In the case of Companhia Petroquímica do Nordeste, matters were even more confusing. The Central Bank acquired a majority stake in the key petrochemical complex when it assumed the assets of the bankrupt Banco Econômico. In 1997, the Central Bank mandated UBS Warburg to sell Petroquímica do Nordeste, known as Copene, to the private sector.

Last July, after two failed auctions, the Central Bank finally unloaded its 68.08% stake in Copene, selling it to the Brazilian chemical and engineering groups Odebrecht and Mariani for $541.9 million. Legal and political complications associated with Banco Econômico’s collapse had strung out the Copene divestment for four years.

The sale in 2001 to Odebrecht and Mariani has finally rooted an important part of Brazil’s petrochemical industry firmly in the private sector and placed it under firm management with a mission to set it on a path to increased productivity. It also takes LatinFinance’s prize for privatization deal of the year.

Copene is the country’s largest producer of petrochemicals and last year posted pretax earnings of $157.9 million on sales of $1.79 billion, giving it a 9% margin. Although average for the industry, its performance was hamstrung by its complicated ownership. In addition to the Central Bank, Copene had more than 20 owners, many of which held stakes in each other and also in related holding companies.

Until now, the shareholder structure of Brazil’s petrochemical industry practically defied comprehension so tangled and diluted were the ownerships of the companies in its three sectors: basic, intermediary and final product producers. Rather than being owned by strategic investors, most of the companies were ultimately controlled by their customers. Early-stage companies, like Copene, were owned by second-stage processors, which in turn were owned by the end processors. Indeed, a diagram of the industry’s cross shareholdings resembles a circuit board. Complicating things even more is the fact that the processors were organized by region, rather than by product line, as is done elsewhere in the world. All of these factors hindered growth and efficiency.

By the middle of this year, Odebrecht and Mariani expect to have integrated Copene into their other businesses to create a company that unifies two key stages of petrochemical production. Odebrecht Quimica, the group’s chemical arm, invested more than $1.3 billion between 1978 and 1996 in Brazil’s chemical industry. The new integrated company, known as Braskem, will also consolidate minority shareholders’ interests in second-stage producers.

“This transaction unlocked a lot of the synergies and value that were trapped by a very fragmented ownership structure,” says Carlos Guimarães, head of Latin American investment banking at Citigroup, “and it created a much more powerful and effective player.”

Fabio Ferraz, a director of UBS Warburg based in Brazil, says that although the sale of Copene was long and complicated, it represents a key change in the industry. “In terms of creating scale, aggregating assets and adding value, this sale was very important because it helped consolidate such ownerships,” he says.

Ferraz says the deal was especially difficult to execute in part because the asset belonged to an intervened bank portfolio and also because of political and administrative issues within the Brazilian government and the central bank. But the transaction also had to take into account the competing public and private interests that owned stakes in Copene.

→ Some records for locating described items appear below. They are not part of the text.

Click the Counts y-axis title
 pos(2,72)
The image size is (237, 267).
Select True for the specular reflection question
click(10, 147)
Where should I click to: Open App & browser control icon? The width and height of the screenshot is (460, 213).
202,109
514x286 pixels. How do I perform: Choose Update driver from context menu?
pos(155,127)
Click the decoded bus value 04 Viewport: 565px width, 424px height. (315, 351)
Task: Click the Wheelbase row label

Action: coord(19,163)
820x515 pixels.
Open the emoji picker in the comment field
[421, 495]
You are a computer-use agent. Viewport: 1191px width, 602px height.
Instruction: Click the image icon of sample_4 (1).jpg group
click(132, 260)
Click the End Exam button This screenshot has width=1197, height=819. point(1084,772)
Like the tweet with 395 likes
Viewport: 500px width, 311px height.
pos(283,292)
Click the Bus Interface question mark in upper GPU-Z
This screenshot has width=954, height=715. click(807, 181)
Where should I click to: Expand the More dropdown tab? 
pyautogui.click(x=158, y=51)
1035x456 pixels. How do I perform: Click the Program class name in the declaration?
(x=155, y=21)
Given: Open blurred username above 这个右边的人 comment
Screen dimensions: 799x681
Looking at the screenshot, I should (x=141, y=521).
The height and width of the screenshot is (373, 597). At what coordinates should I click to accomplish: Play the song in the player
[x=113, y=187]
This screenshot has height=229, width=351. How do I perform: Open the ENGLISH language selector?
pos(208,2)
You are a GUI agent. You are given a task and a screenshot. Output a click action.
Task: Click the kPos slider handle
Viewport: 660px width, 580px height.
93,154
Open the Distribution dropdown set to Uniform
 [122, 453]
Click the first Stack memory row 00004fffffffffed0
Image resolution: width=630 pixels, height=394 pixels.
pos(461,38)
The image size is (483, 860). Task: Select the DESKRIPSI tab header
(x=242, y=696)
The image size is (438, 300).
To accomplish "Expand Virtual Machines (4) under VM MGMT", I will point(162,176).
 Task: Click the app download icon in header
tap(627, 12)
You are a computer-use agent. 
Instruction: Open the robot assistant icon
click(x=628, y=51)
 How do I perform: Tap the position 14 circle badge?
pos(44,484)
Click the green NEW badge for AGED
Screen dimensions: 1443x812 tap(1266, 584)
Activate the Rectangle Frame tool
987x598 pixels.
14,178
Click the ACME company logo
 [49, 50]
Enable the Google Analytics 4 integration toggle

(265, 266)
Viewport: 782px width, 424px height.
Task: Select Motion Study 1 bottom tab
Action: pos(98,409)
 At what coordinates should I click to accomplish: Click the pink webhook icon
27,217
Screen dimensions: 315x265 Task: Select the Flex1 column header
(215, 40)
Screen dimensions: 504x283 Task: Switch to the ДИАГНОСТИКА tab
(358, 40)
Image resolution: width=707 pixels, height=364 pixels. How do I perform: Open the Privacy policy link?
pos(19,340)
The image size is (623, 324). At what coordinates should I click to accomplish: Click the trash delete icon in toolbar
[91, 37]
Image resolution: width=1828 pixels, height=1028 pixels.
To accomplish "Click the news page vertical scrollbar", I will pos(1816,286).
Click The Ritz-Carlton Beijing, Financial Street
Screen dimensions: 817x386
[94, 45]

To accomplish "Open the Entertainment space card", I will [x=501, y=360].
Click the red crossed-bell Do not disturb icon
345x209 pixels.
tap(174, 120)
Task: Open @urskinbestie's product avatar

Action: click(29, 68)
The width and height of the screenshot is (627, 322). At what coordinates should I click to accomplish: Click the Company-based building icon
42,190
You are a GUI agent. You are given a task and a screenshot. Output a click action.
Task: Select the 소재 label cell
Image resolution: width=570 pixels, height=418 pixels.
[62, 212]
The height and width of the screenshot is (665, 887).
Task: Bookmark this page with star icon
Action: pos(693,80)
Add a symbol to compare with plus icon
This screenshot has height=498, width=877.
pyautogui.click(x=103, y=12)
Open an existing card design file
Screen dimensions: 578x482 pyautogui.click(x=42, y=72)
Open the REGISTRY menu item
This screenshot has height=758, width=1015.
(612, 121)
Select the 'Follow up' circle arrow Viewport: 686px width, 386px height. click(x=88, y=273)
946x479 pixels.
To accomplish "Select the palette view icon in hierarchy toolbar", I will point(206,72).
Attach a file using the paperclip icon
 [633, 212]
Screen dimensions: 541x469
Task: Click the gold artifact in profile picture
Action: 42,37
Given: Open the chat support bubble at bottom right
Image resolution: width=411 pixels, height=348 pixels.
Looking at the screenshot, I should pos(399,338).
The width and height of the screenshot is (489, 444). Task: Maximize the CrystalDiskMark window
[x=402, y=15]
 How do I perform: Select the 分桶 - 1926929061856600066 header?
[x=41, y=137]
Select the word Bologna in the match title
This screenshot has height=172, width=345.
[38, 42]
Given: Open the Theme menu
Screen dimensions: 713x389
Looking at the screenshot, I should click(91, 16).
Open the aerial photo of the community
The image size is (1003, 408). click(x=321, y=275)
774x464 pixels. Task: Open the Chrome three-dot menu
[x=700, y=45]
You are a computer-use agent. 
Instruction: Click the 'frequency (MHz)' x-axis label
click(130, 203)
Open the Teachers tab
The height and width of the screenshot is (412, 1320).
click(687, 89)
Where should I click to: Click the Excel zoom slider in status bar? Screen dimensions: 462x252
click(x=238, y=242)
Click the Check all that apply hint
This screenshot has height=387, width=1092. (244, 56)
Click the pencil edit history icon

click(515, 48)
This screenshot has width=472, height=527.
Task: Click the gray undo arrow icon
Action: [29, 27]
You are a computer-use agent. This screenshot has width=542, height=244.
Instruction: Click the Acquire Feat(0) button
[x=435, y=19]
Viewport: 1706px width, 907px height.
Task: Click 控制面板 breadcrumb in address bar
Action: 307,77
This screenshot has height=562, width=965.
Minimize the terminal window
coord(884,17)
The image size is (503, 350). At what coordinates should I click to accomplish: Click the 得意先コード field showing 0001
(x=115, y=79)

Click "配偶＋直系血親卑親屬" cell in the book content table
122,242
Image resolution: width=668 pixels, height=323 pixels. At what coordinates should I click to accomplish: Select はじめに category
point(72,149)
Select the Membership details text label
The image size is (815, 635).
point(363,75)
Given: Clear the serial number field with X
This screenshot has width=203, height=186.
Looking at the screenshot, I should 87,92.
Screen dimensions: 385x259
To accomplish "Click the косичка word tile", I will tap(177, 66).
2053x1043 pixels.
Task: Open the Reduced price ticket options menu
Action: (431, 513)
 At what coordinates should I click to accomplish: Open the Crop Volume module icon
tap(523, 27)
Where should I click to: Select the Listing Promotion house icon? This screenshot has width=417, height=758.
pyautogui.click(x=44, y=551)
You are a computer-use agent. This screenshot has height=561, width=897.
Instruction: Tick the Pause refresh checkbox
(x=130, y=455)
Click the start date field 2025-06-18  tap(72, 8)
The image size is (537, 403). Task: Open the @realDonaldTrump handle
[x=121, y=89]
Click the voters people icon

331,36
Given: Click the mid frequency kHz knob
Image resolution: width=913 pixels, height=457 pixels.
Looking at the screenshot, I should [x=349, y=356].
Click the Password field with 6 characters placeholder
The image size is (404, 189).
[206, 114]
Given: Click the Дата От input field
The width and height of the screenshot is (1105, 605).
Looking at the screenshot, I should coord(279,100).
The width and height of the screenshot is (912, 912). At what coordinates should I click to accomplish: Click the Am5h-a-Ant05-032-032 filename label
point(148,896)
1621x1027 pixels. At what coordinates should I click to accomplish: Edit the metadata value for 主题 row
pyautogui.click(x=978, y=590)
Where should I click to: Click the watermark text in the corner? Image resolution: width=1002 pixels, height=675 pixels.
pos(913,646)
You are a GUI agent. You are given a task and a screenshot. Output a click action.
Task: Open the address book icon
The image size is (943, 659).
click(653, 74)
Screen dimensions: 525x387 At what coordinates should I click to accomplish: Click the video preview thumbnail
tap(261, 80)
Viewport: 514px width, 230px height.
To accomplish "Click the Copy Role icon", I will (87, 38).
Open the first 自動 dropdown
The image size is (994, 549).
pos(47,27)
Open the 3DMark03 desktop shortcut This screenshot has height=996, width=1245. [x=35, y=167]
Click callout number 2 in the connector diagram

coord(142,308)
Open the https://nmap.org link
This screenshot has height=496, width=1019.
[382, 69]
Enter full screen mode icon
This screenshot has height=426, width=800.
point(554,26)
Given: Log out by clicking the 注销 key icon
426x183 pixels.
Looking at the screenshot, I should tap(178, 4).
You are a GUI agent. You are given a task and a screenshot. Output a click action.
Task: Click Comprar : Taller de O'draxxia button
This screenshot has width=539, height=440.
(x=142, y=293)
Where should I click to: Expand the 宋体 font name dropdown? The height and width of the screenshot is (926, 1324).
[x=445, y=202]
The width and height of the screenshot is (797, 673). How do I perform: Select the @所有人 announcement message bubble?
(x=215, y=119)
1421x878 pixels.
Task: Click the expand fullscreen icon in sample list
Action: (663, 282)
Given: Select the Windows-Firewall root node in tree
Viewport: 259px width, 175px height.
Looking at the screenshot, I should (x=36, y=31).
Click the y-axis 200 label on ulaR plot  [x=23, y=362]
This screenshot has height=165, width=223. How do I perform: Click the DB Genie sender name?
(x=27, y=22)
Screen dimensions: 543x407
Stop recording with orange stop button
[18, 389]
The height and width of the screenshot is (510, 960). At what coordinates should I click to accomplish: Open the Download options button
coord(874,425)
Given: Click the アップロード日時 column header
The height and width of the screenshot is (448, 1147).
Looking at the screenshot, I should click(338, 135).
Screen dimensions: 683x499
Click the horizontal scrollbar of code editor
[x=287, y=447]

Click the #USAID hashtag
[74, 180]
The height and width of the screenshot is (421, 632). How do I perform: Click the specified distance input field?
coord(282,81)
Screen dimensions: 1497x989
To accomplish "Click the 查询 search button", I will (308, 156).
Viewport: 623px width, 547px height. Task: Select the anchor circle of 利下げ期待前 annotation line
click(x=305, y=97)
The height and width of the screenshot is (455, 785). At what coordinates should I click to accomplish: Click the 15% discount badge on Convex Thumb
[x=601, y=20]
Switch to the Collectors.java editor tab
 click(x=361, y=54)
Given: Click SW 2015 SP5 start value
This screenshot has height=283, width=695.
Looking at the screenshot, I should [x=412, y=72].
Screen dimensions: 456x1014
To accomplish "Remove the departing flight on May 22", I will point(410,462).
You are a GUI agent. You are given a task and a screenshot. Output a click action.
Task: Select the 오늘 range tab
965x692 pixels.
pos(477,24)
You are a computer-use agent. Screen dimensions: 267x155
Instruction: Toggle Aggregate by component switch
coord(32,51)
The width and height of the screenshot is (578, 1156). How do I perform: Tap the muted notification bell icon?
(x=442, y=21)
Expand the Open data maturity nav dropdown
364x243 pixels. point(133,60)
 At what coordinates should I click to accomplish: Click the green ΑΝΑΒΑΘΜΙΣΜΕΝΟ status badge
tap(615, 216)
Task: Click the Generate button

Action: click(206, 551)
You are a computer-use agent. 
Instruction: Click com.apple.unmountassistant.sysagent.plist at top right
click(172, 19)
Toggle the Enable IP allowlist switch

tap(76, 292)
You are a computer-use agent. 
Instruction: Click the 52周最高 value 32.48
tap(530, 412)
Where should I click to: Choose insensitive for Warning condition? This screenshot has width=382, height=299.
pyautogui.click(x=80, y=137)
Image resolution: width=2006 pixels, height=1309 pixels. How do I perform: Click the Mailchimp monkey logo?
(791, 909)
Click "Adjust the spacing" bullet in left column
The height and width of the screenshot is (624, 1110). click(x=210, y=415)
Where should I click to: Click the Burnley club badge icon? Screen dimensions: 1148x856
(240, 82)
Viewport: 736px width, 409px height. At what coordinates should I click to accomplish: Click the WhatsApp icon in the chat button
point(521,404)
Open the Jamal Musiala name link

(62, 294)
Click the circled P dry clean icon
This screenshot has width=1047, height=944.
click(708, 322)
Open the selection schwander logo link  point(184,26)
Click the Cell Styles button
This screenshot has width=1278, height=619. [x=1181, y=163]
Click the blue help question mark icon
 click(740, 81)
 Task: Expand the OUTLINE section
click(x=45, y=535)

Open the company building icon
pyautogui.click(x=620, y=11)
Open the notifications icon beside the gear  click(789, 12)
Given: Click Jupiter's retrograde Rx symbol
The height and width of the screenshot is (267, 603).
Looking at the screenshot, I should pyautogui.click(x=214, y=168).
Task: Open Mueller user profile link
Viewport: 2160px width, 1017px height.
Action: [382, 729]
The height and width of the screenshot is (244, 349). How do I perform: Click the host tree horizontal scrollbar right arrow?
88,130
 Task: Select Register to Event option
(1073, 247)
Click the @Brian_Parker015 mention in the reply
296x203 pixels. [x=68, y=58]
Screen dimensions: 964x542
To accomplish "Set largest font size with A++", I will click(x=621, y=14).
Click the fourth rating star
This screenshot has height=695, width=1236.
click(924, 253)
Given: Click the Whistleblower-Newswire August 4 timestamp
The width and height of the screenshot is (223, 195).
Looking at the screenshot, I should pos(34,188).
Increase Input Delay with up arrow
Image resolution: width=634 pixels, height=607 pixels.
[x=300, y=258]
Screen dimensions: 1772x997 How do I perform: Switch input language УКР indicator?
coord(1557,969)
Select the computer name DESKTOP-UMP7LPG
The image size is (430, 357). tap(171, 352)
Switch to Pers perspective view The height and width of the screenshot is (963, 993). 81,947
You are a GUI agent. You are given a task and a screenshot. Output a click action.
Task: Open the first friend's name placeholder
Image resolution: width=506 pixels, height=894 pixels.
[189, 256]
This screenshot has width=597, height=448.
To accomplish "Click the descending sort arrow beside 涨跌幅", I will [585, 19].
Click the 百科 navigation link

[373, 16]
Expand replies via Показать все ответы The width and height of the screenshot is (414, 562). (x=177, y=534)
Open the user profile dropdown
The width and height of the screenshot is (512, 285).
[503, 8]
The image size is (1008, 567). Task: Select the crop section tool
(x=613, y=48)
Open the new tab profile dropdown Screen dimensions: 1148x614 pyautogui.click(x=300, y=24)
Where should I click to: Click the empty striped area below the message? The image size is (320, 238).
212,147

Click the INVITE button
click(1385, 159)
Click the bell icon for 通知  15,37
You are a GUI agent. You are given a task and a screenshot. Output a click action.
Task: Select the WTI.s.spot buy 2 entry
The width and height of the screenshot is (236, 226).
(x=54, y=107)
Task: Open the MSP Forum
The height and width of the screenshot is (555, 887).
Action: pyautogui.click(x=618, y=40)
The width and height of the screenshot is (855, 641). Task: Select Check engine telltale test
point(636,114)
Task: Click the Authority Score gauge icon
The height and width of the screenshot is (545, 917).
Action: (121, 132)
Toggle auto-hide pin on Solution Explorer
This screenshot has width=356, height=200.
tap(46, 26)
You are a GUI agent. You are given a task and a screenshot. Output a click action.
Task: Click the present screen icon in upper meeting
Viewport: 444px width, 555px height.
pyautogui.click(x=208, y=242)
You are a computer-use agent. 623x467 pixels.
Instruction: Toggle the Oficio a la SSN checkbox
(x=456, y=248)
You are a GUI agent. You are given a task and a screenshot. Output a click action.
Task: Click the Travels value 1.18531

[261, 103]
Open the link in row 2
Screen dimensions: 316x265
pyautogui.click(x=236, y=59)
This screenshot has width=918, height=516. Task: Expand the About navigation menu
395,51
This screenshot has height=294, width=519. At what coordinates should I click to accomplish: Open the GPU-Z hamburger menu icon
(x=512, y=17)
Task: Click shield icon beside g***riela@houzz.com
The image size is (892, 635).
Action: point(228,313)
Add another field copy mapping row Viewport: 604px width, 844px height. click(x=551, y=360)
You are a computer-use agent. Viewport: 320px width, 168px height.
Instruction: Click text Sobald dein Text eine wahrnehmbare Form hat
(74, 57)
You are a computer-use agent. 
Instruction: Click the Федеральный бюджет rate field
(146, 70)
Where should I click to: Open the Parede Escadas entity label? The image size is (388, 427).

Several years ago, Odebrecht had bought a stake in Copene that it later wanted to sell. In 1999, it formed an alliance with the Central Bank and Grupo Mariani to create a block of shares in the hope that it would increase Copene’s attractiveness to a buyer. It did not. The government’s first two auctions of Copene did not attract a minimum bid. At the time of those auctions, Odebrecht and Mariani did not have the resources to participate but by last summer their debt profiles had improved enough to make an offer for the Central Bank’s stake in Copene, says Bruno Boetger, head of Brazilian M&A at Citigroup.

Odebrecht and Mariani had to quickly assemble $500 million in bridging loans to cement the acquisition, which Citigroup arranged, and then secured a take-out facility in the local and international markets. In the end, Odebrecht and Mariani acquired Econômico Empreendimentos, a holding company for Norquisa, the controlling shareholder of Copene.